REQUIREMENT
Scan the entries below for the word "sidebar". Copy out every line in which it occurs.

SOURCE DATA
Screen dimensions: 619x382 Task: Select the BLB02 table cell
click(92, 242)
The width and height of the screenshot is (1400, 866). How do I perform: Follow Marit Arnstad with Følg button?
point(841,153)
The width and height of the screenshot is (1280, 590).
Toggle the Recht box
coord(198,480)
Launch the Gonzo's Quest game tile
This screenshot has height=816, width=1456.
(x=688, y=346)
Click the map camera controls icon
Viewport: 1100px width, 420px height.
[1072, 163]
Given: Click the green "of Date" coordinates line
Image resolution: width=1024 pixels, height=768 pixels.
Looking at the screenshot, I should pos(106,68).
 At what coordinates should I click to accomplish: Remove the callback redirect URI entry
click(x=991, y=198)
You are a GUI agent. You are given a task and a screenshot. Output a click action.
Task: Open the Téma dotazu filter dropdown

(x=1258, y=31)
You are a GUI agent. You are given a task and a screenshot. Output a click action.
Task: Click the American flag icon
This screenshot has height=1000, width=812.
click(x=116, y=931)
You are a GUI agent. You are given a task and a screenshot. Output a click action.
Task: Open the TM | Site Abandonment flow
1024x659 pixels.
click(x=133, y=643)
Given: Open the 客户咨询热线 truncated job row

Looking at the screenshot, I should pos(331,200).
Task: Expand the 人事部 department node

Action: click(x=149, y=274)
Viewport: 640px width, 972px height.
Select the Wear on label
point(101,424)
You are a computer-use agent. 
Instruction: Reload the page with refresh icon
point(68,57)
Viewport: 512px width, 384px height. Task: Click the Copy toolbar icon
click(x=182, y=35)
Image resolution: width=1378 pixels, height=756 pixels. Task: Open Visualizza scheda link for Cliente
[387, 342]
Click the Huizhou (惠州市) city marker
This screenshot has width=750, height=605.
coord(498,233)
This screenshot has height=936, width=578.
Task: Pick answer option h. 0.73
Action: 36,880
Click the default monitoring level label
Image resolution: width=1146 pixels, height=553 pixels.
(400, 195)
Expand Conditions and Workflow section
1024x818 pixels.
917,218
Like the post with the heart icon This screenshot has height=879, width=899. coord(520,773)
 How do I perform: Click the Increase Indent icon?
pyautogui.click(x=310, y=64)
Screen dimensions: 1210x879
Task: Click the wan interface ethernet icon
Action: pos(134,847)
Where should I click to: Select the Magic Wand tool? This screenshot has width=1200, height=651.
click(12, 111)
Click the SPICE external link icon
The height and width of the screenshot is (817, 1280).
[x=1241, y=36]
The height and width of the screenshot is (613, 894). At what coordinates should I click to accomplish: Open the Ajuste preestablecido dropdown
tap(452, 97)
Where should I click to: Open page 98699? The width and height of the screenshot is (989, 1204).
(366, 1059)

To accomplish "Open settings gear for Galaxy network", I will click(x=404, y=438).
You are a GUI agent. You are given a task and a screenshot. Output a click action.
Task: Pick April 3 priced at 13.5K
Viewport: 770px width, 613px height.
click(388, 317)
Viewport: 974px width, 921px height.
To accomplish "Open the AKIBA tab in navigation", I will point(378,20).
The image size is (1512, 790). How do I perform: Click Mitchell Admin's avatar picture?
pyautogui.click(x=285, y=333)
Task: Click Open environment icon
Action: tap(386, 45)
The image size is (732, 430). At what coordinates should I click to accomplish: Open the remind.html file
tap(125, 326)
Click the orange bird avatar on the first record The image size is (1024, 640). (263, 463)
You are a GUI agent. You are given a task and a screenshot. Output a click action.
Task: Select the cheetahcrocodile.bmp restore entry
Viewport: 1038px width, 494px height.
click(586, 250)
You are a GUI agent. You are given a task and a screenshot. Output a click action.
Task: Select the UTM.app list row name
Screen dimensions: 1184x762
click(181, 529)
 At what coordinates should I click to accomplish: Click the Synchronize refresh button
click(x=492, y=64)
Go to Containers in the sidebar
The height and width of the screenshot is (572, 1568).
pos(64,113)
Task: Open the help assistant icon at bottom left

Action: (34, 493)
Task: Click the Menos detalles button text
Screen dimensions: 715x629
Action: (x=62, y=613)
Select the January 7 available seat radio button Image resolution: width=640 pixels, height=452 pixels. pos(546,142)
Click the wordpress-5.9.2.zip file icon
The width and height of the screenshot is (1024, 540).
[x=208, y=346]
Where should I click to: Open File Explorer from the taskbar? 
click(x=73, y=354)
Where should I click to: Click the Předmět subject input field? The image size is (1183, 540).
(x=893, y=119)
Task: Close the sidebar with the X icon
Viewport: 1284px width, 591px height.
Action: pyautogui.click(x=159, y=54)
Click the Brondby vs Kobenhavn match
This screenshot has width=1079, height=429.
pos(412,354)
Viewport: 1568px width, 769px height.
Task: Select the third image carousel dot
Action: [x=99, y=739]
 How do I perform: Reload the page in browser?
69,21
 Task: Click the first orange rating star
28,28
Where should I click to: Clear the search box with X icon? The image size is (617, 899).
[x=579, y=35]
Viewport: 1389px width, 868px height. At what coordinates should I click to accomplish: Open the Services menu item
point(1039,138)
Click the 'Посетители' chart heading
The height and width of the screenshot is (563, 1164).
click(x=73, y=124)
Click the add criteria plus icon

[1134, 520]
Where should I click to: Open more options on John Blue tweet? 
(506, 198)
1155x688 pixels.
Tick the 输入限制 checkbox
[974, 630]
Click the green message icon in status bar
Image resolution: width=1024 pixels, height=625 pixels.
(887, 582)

SOLUTION
Go to Containers in the sidebar
Task: Close the sidebar with the X icon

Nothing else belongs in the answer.